Ethereum, third only to Bitcoin and XRP, has also seen its fair share of positive developments. For instance, Justin Drake, a researcher for the Ethereum Network, recently told Ran NeuNer that Serenity, or Ethereum 2.0, has been chugging along just fine. Drake claimed that researchers have continued to propose better and better designs for the upgraded blockchain, which would see Ethereum activate Sharding, a protocol likely to remove all future scalability qualms.
Even Vitalik Buterin, a co-founder of the Ethereum Project, lauded Serenity. At Devcon4, the Russian-Canadian coder noted that Ethereum 2.0 may eventually facilitate “pure PoS consensus, faster times to synchronous confirmation (8-16 seconds), economic finality (10-20 minutes),” and, most importantly, a 1,000x scalability upside.
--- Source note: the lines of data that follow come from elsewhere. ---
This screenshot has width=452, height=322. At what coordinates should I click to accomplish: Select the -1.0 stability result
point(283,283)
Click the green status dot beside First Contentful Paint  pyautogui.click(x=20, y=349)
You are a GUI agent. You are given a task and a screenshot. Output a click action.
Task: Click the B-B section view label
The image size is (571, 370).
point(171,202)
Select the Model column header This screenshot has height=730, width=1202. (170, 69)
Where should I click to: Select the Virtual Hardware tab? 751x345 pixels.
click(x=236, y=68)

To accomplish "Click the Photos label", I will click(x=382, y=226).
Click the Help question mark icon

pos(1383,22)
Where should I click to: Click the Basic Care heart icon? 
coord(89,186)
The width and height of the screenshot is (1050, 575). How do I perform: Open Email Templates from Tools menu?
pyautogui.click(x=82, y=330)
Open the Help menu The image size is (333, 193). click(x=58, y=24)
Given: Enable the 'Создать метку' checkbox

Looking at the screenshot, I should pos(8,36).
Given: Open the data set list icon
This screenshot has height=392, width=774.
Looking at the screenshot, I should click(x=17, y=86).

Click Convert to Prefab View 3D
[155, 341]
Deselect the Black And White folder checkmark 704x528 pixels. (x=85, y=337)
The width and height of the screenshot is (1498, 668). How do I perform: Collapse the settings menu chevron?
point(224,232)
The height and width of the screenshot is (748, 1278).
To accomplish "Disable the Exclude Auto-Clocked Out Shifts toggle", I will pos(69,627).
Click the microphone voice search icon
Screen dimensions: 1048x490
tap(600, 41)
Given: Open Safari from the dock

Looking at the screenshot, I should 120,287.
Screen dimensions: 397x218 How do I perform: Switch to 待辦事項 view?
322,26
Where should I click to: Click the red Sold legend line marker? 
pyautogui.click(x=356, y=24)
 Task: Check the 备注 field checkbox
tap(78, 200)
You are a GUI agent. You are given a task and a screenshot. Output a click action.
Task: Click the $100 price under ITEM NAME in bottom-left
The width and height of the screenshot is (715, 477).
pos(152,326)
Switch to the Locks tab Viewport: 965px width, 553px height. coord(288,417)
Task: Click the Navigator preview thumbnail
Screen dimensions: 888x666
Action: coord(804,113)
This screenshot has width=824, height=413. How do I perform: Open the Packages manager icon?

And, just days ago, Binance, the world’s foremost cryptocurrency exchange, transferred over $510 million worth of BNB, its in-house ERC-20 token, for a mere $0.03 in transaction fees, a negligible amount for a transfer that would make 99.99% of investors, even whales, quiver in jealousy.
Taking this all into account, Tom Lee even claimed that the market’s foremost three assets, which were already aforementioned, have staying power, and have a chance to see global adoption in the future.